**Working data**
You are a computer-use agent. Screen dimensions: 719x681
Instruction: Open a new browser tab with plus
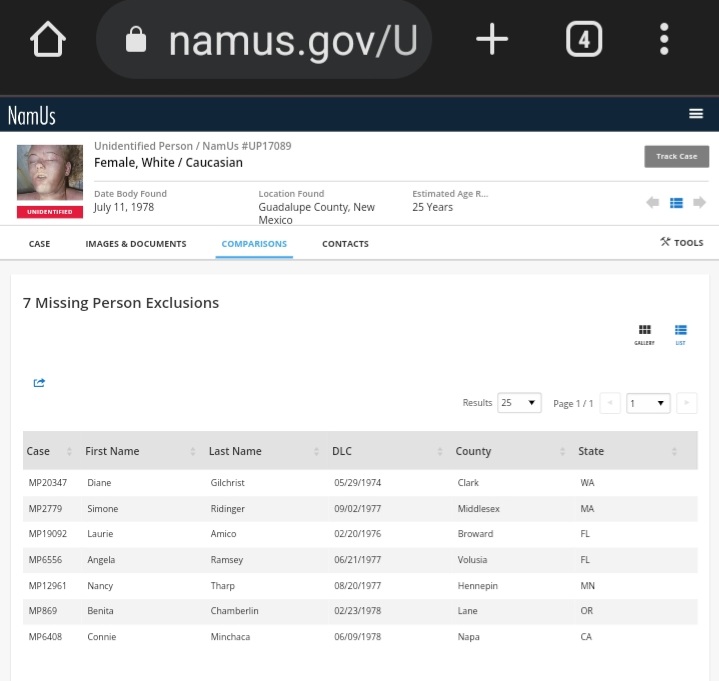click(491, 40)
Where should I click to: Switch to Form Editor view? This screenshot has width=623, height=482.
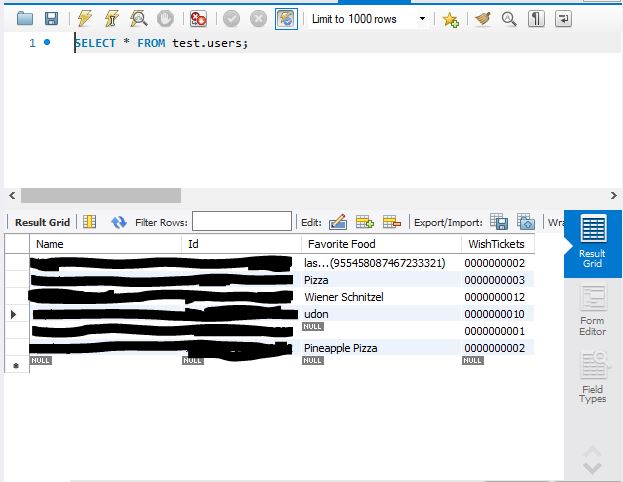(x=592, y=310)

**Direction**
Turn the rows above, from the line containing "Where should I" through the last one, into a Markdown table with the columns No. and Text, skipping blank lines. Leave the pictures out.

**Response below**
| No. | Text |
|---|---|
| 1 | Where should I click to: Switch to Form Editor view? This screenshot has width=623, height=482. |
| 2 | (x=592, y=310) |